The Agudas Yisroel network of schools for girls. The first Beys Yankev school was established in Kraków in 1917 by Sarah Schenirer, who sought to fight the spread of secularization and acculturation among Orthodox women—who until then had received no formal Jewish education. The institution, which achieved great success, was supported by Orthodox public figures and was adopted in 1919 by Agudas Yisroel. In 1922, Agudas Yisroel in Poland began to publish a Beys Yankev journal, which spread the idea of establishing girls’ schools to form a national network.

Class at a Beys Yankev school, Kraków, 1936. The Hebrew signs read, “The beginning of wisdom is the fear of the Lord” (Ps. 111:10) and “Teach us to count our days rightly” (Ps. 90:12). (The Ghetto Fighters’ Museum/Israel)
In 1923, the Keren ha-Torah (Torah Fund) of Agudas Yisroel granted financial aid to Beys Yankev. Concurrently, Schenirer visited many cities in which she was active in establishing schools. This combined effort won wide public approval, and the number of Beys Yankev schools in Poland consistently grew, from 55 institutions with 7,350 students in 1926, to 250 institutions with 38,000 students in 1937. The network also expanded across Polish borders, and in 1935 included 18 schools with 1,569 students in Czechoslovakia; another 18 schools with 1,292 students in Romania; and 16 schools with 2,000 students in Lithuania.
In Poland, most Beys Yankev branches provided supplementary Jewish education to girls who attended public schools in the morning hours. A number of full-time schools, in which Jewish studies were taught along with the government-sponsored curriculum, operated in larger cities. And in the 1930s, 30 vocational schools, which provided students with training in bookkeeping, typing, sewing, home economics, and nursing, were established. Teacher training seminaries, whose graduates taught in government-sponsored schools as well as in the Beys Yankev network, functioned in Kraków and in Czernowitz.

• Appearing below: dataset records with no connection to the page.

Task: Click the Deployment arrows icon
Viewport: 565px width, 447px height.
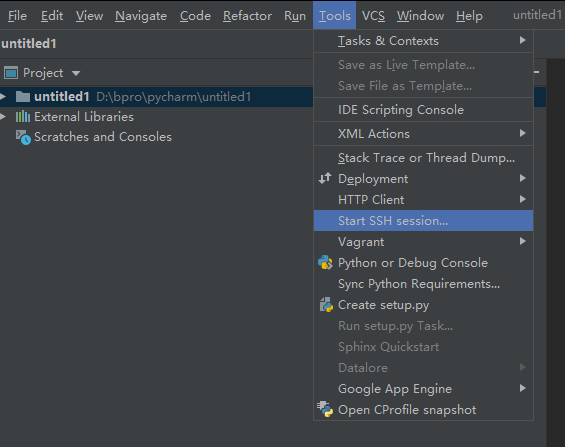Action: [325, 178]
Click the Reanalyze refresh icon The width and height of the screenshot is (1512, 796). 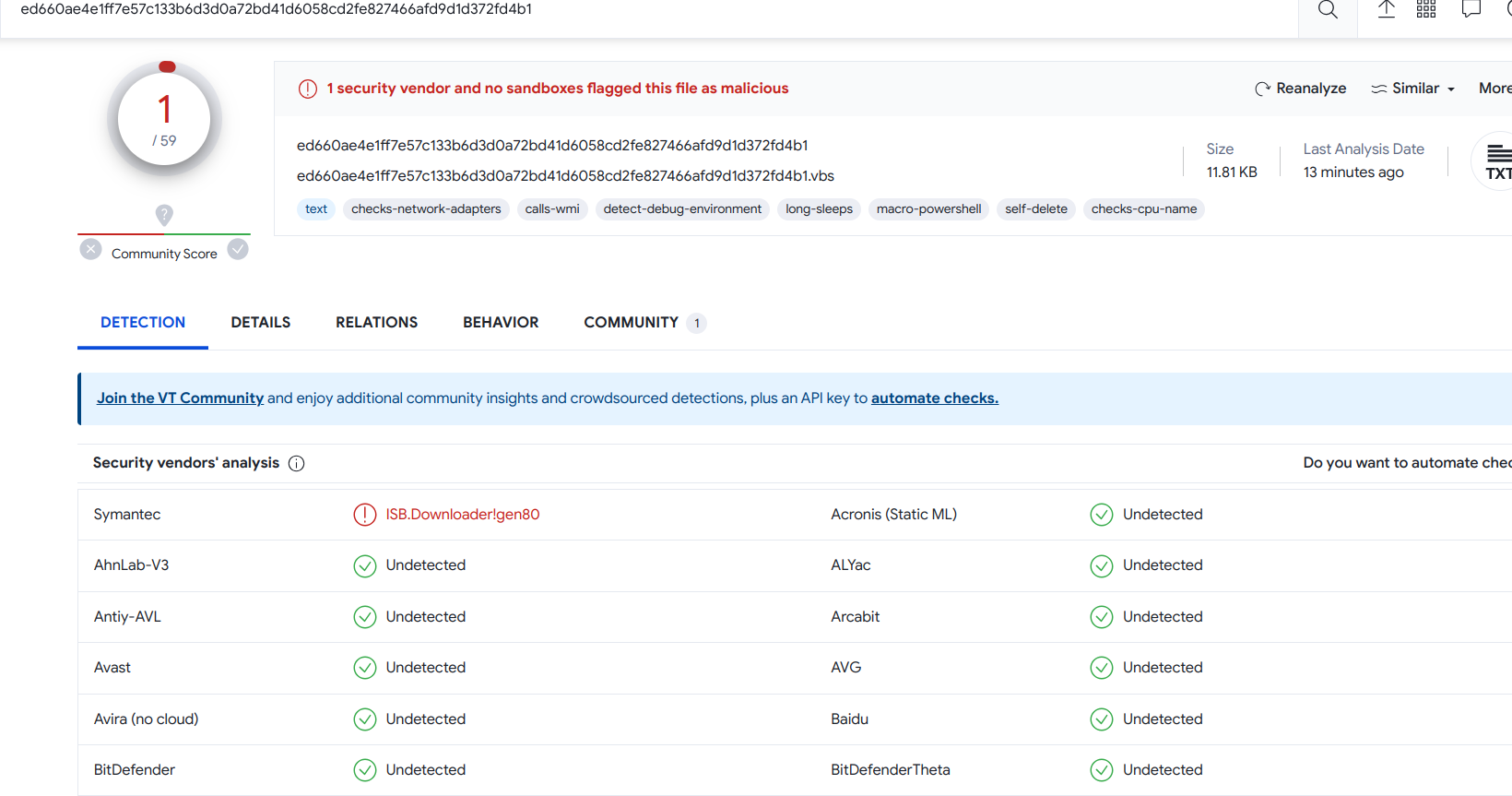click(1262, 89)
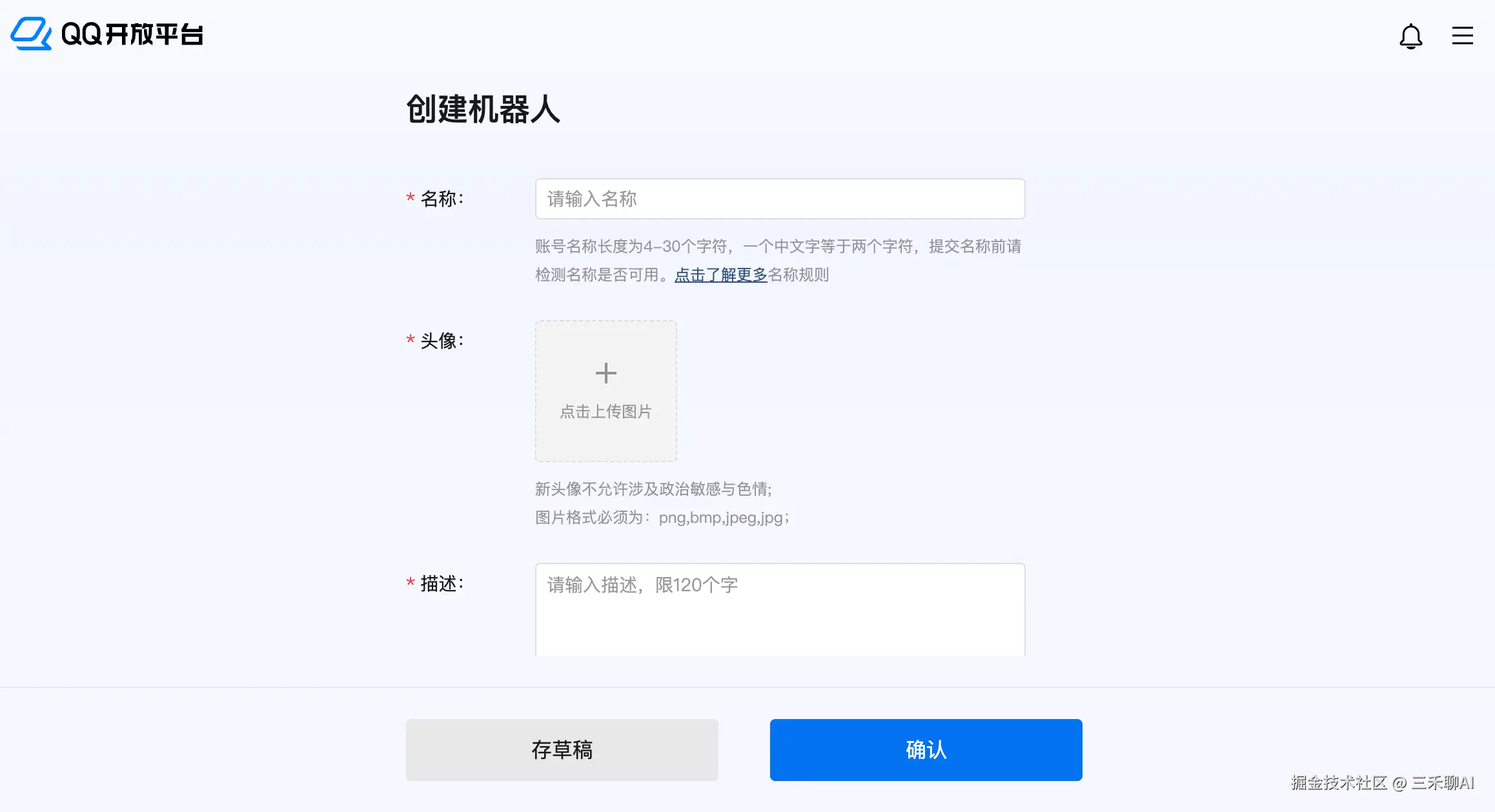Click the plus icon to upload avatar
Image resolution: width=1495 pixels, height=812 pixels.
[605, 373]
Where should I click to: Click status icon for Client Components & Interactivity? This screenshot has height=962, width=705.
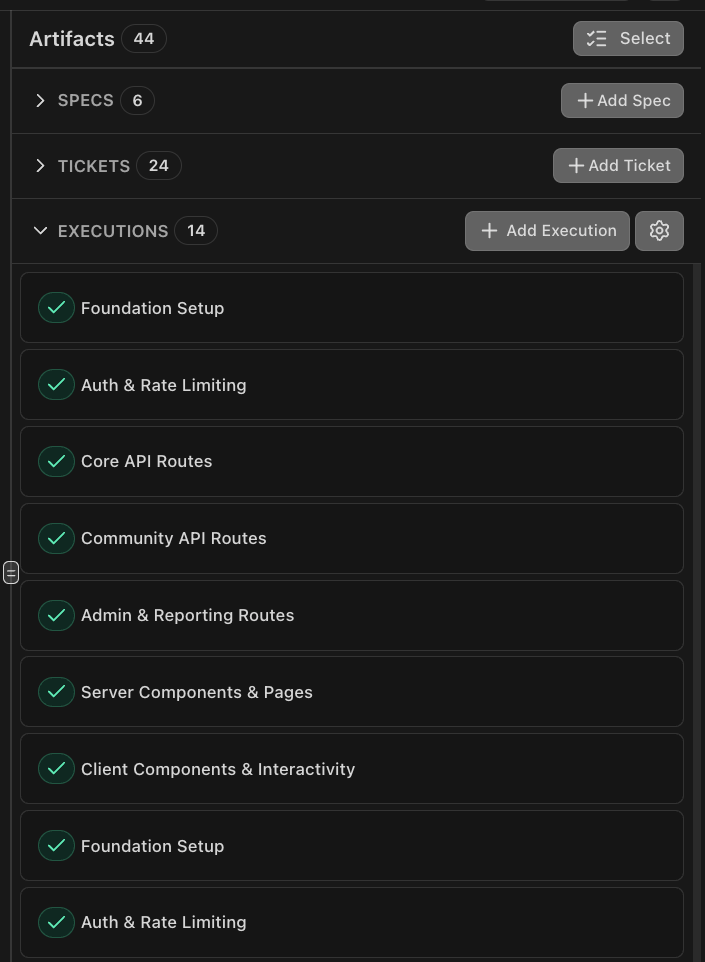(x=56, y=769)
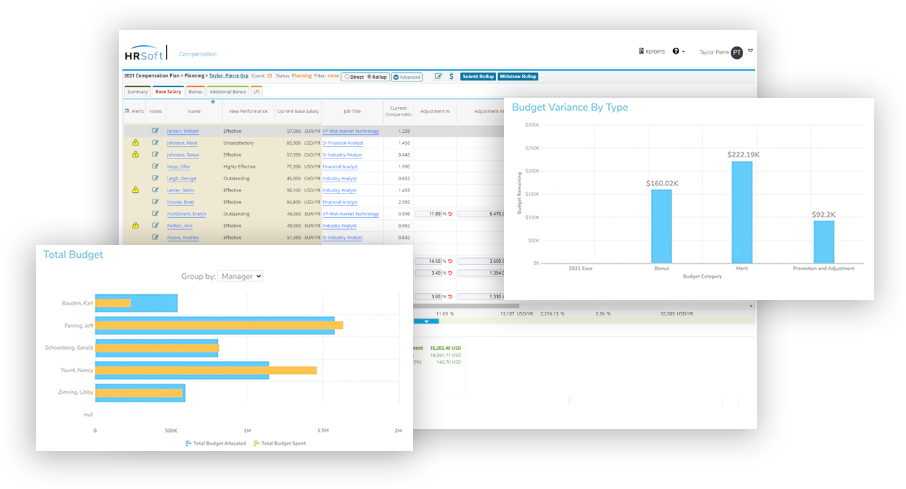906x489 pixels.
Task: Reset Nordstrom, Evelyn adjustment percent icon
Action: [x=450, y=214]
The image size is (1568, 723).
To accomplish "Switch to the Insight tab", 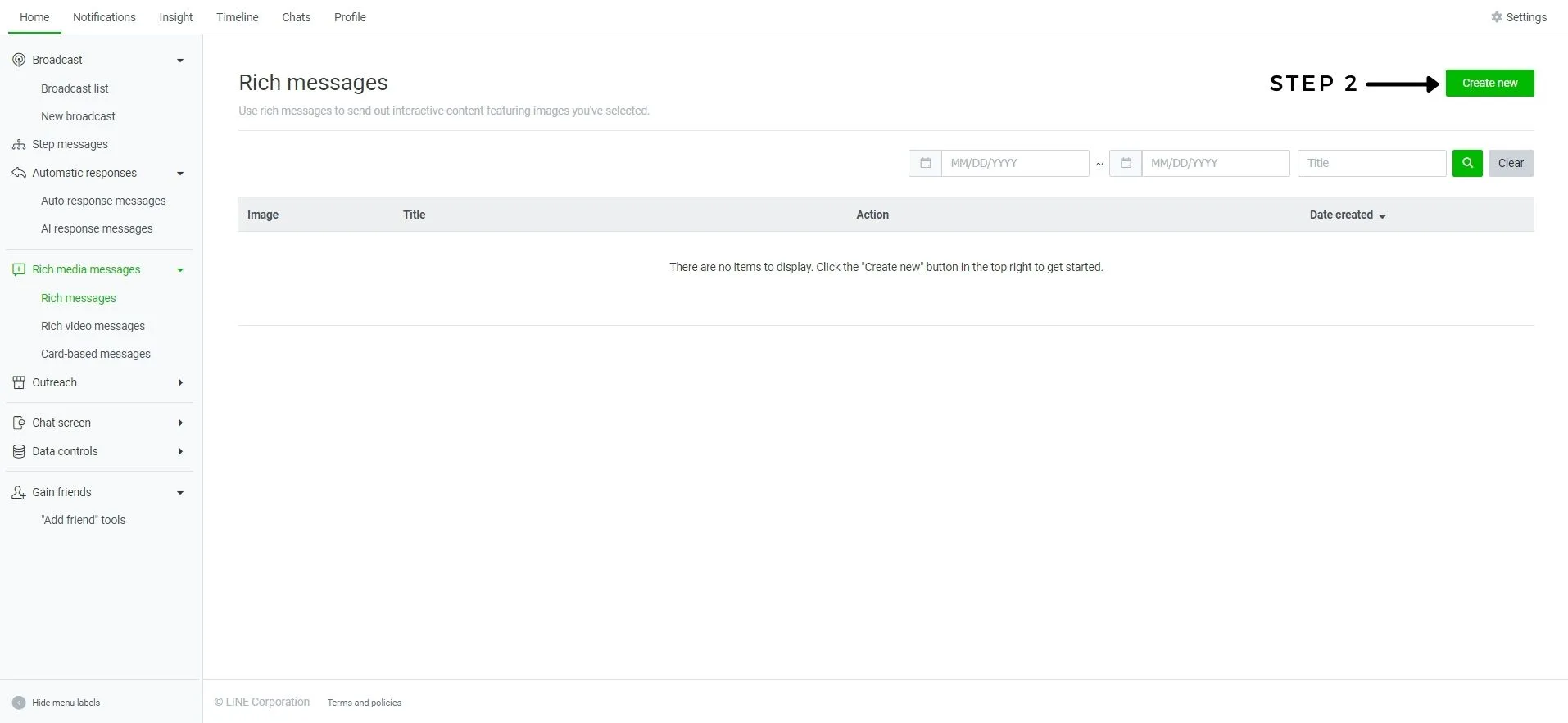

The main objective of the Beys Yankev schools was to strengthen students’ commitment to halakhah (Jewish law) and to Jewish traditions by providing a wide base of knowledge. Accordingly, against the advice of Yisra’el Me’ir ha-Kohen (Ḥafets Ḥayim), the curriculum was not limited to scripture, ethics, and prayer but also included halakhah, Jewish history, and Jewish philosophy, while emphasizing the writings of Samson Raphael Hirsch and Yitsḥak Breuer. The study of general subjects was believed to advance the objectives of the Beys Yankev schools if ethical and religious aspects were stressed: thus the sciences were invoked to prove the greatness of God, while humanistic studies were presented as beneficial in the acquisition of virtues.

Students from a Beys Yankev school near Kraków at a seminar, Rabka, Poland, 1930s. Photograph by Foto Janina. (The Ghetto Fighters’ Museum/Israel)
The Beys Yankev schools denied that their activities were potentially revolutionary. Instead, the need to provide women with an institutionalized religious education was presented as a necessity arising from faulty parenting and from contemporary needs, not as a means to correct flaws created by a traditional upbringing. The concept that allotted different social and spiritual roles to men and women was not questioned. In this light, emphasis was placed on the importance of virtues such as modesty and motherhood. Nevertheless, the Beys Yankev schools functioned indirectly as an instrument that strengthened the feminist consciousness of their students, by exposing them to classical Jewish sources, by providing vocational and professional training, and by incorporating social and political discussions in their journal.
Gershon C. Bacon, The Politics of Tradition: Agudat Yisrael in Poland, 1916–1939 (Jerusalem, 1996); Menaḥem M. Breier, “Ha-Ḥinukh ha-‘ivri be-Bukovinah,” in Ha-Ḥinukh veha-tarbut ha-‘ivrit be-eropah ben shete milḥamot ha-‘olam, ed. Zevi Scharfstein, pp. 248–254 (New York, 1957); Yosef Fridenzon, “Bate ha-sefer le-banot ‘Bet Ya‘akov’ be-Polin,” in Ha-Ḥinukh veha-tarbut ha-‘ivrit be-eropah ben shete milḥamot ha-‘olam, ed. Zevi Scharfstein, pp. 61–82 (New York, 1957); Shimon Frost, Schooling As a Socio-Political Expression (Jerusalem, 1998); Deborah Weissman, “‘Bais Ya‘akov’ As an Innovation in Jewish Women’s Education: A Contribution to the Study of Education and Social Change,” Studies in Jewish Education 7 (1995): 278–299.